Bedrocks Liquid Restaking Protocol Hit by $2M Exploit

• Bedrock lost $2 million in a security exploit involving the synthetic Bitcoin token uniBTC but assured users that remaining funds are secure.
• Most losses occurred in decentralized exchange liquidity pools; Bedrocks reserves of wrapped BTC and standard Bitcoin were not affected.
• Bedrock plans to release a reimbursement plan soon and remains the eighth-largest liquid staking protocol with over $240M in total value locked.

Multi-asset liquid staking protocol Bedrock has confirmed a security exploit that led to the loss of approximately $2 million in funds. The incident, which involved the synthetic Bitcoin token uniBTC, was disclosed by the protocol in a statement on September 27.

Consequently, Bedrock reassured its users that the issue has been addressed and the situation is under control. The protocol has also promised to release a detailed post-mortem report alongside a reimbursement plan.

⚠️Important Announcement from the Bedrock Team

We want to inform you that the Bedrock team is aware of a security exploit involving uniBTC. The issue has been handled and funds are SAFU.

We want to reassure everyone that the underlying wrapped BTCs and BTCs in reserves are…

— Bedrock | Bitcoin Restaking LIVE (@Bedrock_DeFi) September 27, 2024

Immediate Steps Taken to Secure Platform

Notably, Bedrock responded quickly after discovering the exploit, stating that most of the losses occurred in decentralized exchange liquidity pools. The team confirmed that the underlying wrapped BTC tokens and the standard Bitcoin held in reserves were unaffected by the hack. Bedrock emphasized that its team has implemented measures to prevent similar incidents from happening again, although they did not provide specific details.

Additionally, the protocol reassured users that all remaining funds are safe and that it is working on a comprehensive reimbursement plan. The plan is expected to address the losses sustained and will be shared publicly in the near future. This commitment aims to maintain trust among its users and institutional investors, who represent a significant portion of its clientele.

Security Exploit Affects Synthetic Bitcoin Token

Notably, the security breach involved uniBTC, a synthetic Bitcoin token used in decentralized finance (DeFi) on Bedrocks platform. Synthetic tokens like uniBTC allow users to earn yield through staking, making them attractive to both retail and institutional investors.

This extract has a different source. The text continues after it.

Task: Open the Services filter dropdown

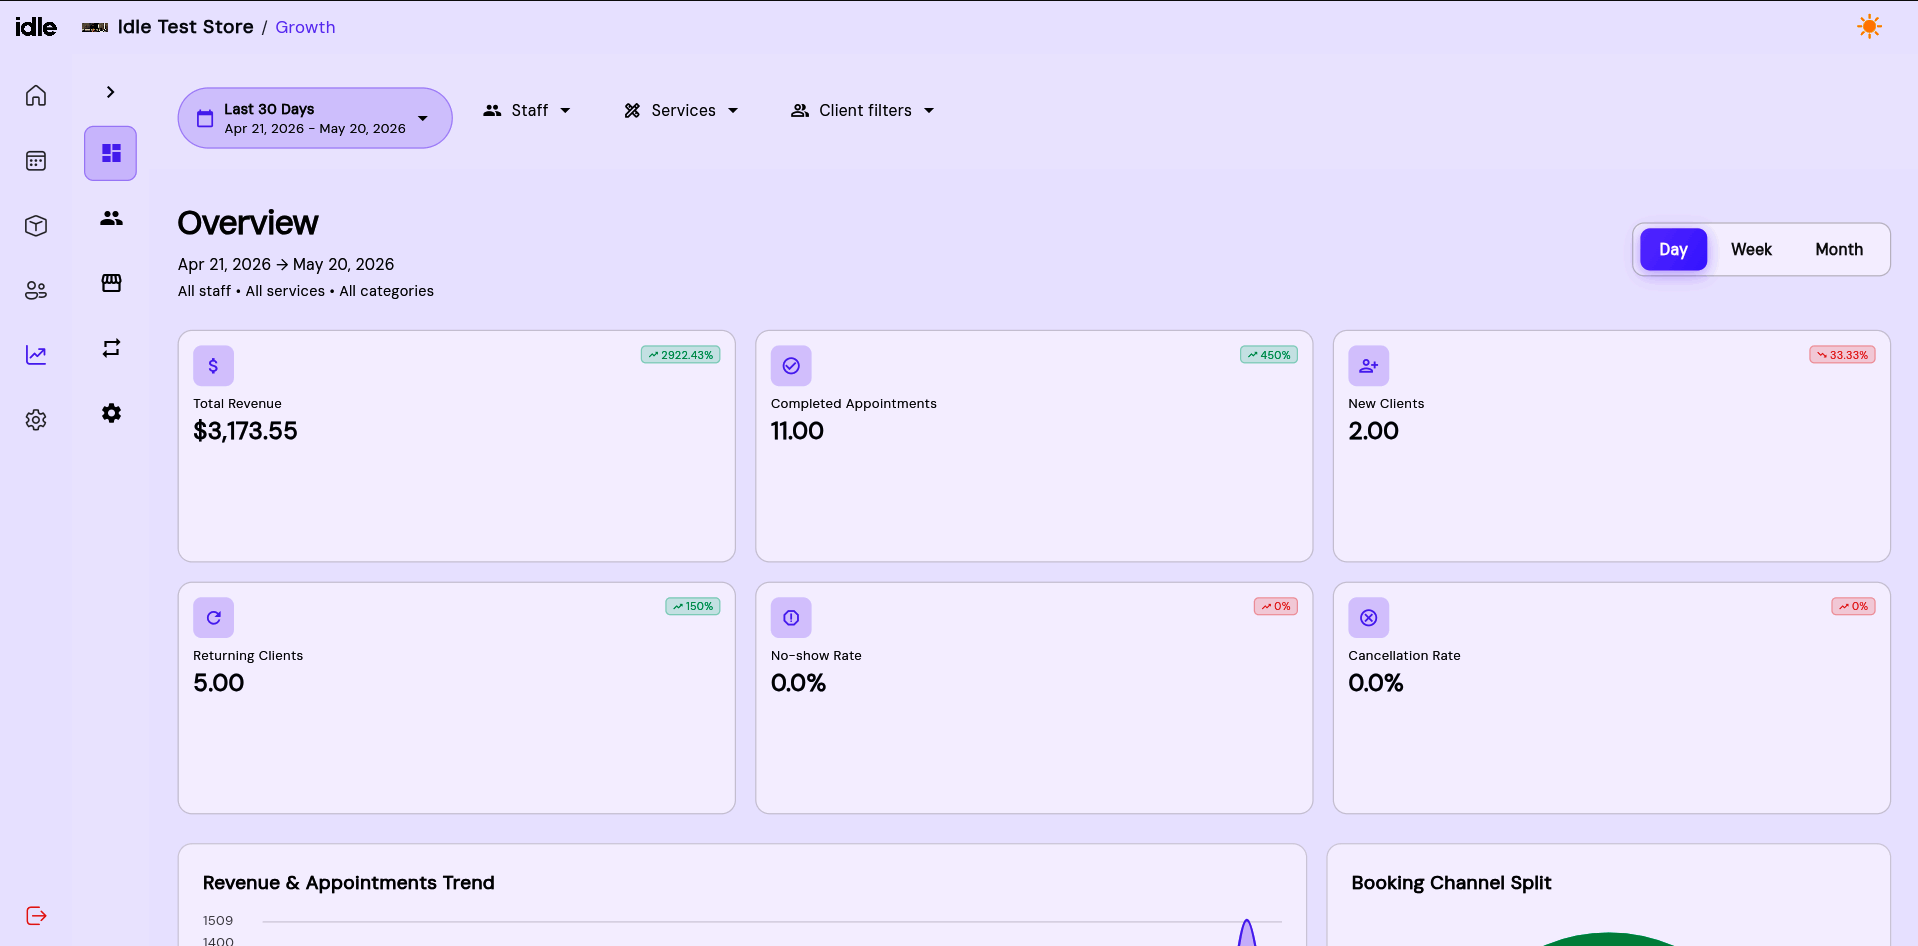Action: [681, 111]
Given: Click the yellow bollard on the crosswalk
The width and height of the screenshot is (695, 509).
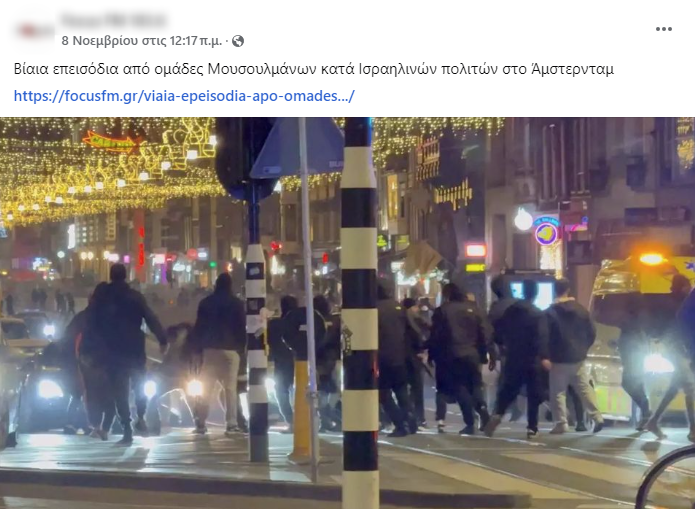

Bedrock, which launched in February 2023, has positioned itself as a compliant protocol that prioritizes Know Your Customer (KYC) and Anti-Money Laundering (AML) standards. This appeal, particularly for institutional investors, has helped it grow rapidly in the liquid staking sector.

Despite the exploit, Bedrock remains the eighth-largest liquid staking protocol in the market, with over $240 million in total value locked (TVL) on its platform, according to DefiLlama data.

Furthermore, the liquid restaking market itself has expanded significantly, fueled by innovations like EigenLayers ETH restaking protocol. With more than $11.4 billion in TVL across the sector, liquid staking continues to play a crucial role in the broader DeFi ecosystem.

Notably, the incident raises concerns about security within the liquid staking sector, especially as synthetic tokens gain more adoption. Bedrocks quick response and commitment to reimburse users may help mitigate any long-term damage to its reputation.

However, the exploit highlights the risks associated with DeFi protocols, even those that follow strict compliance standards.